Texte fourni:
Une méthode plus douce

Les points forts d’un nouveau procédé doivent également être testés à Haute-Sorne afin de gagner la confiance de la population. Deux projets de géothermie ont en effet dû être abandonnés, car ils avaient entraîné des secousses sismiques, en 2006 à Berne et en 2013 à Saint-Gall. Le nouveau procédé de stimulation multi-étapes doit permettre d’éviter les tremblements de terre. Il a été élaboré par l’entreprise Geo-Energie Suisse, qui porte le projet à Haute-Sorne. Geo-Energie Suisse appartient à plusieurs fournisseurs publics d’énergie, parmi lesquels les services municipaux de Zurich, Berne et Bâle.

 Lors de notre visite à Glovelier, l’un des villages ayant fusionné avec la commune de Haute-Sorne, les travaux de forage étaient terminés depuis quelques jours. Peter Meier, CEO de Geo-Energie Suisse, en dresse un bilan positif. Aucune surprise majeure n’est survenue. Certes, la couche de sel qu’il a fallu percer s’est avérée plus épaisse que prévu. Mais à une profondeur d’environ 2200 mètres, on atteint ensuite les roches du socle cristallin. Ce sont ces couches de gneiss et de granit qui sont nécessaires à l’exploitation géothermique.  

Des protestations initiales

Cependant, le projet ne plaît pas à tout le monde à Haute-Sorne. Peu de temps après le début du forage en mai, une centaine de personnes a aspergé le site de lisier. Auparavant, le Tribunal fédéral avait rejeté un recours et une initiative cantonale avait été invalidée. Les protestations se sont accentuées lorsqu’après ces décisions, le canton du Jura a donné son feu vert pour le projet en 2022. Pourtant, tout avait commencé de manière pacifique. En 2012, Geo-Energie Suisse a étudié 130 sites de forage en Suisse, dont cinq ont fait l’objet d’une étude plus approfondie. En 2014, le choix s’est porté sur le site de Glovelier, notamment parce que Geo-Energie Suisse a bénéficié du soutien de la commune pour l’acquisition d’un terrain approprié.

Peter Meier reste optimiste. La situation s’est détendue depuis. Les scénarios d’horreur annoncés ne se sont pas produits. La crainte était notamment de voir des fuites de produits chimiques dangereux entraîner la pollution des nappes phréatiques. La grande quantité d’eau consommée était également dénoncée.

La stimulation multi-étapes est un procédé qui a fait ses preuves et qui a été utilisé avec succès aux États-Unis.
Nicole Lupi, responsable Géothermie à l’Office fédéral de l’énergie (OFEN)

Section des données:
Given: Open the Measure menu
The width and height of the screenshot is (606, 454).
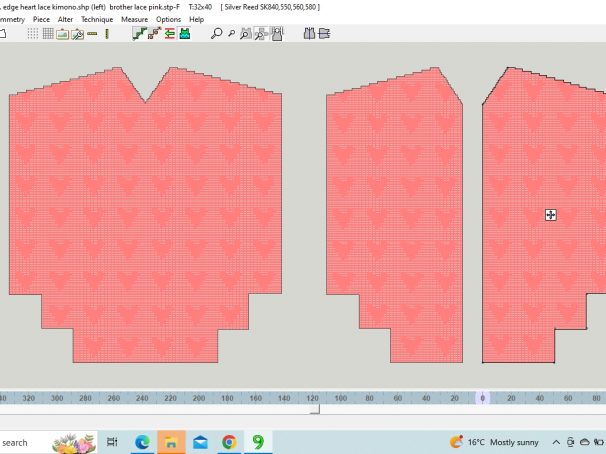Looking at the screenshot, I should point(134,19).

Énoncé: Extrayez du texte sur la géothermie à Haute-Sorne le passage qui va de « Lors de notre » jusqu'à « à l’exploitation géothermique. » inclus, sans y changer un mot.

Résultat:
Lors de notre visite à Glovelier, l’un des villages ayant fusionné avec la commune de Haute-Sorne, les travaux de forage étaient terminés depuis quelques jours. Peter Meier, CEO de Geo-Energie Suisse, en dresse un bilan positif. Aucune surprise majeure n’est survenue. Certes, la couche de sel qu’il a fallu percer s’est avérée plus épaisse que prévu. Mais à une profondeur d’environ 2200 mètres, on atteint ensuite les roches du socle cristallin. Ce sont ces couches de gneiss et de granit qui sont nécessaires à l’exploitation géothermique.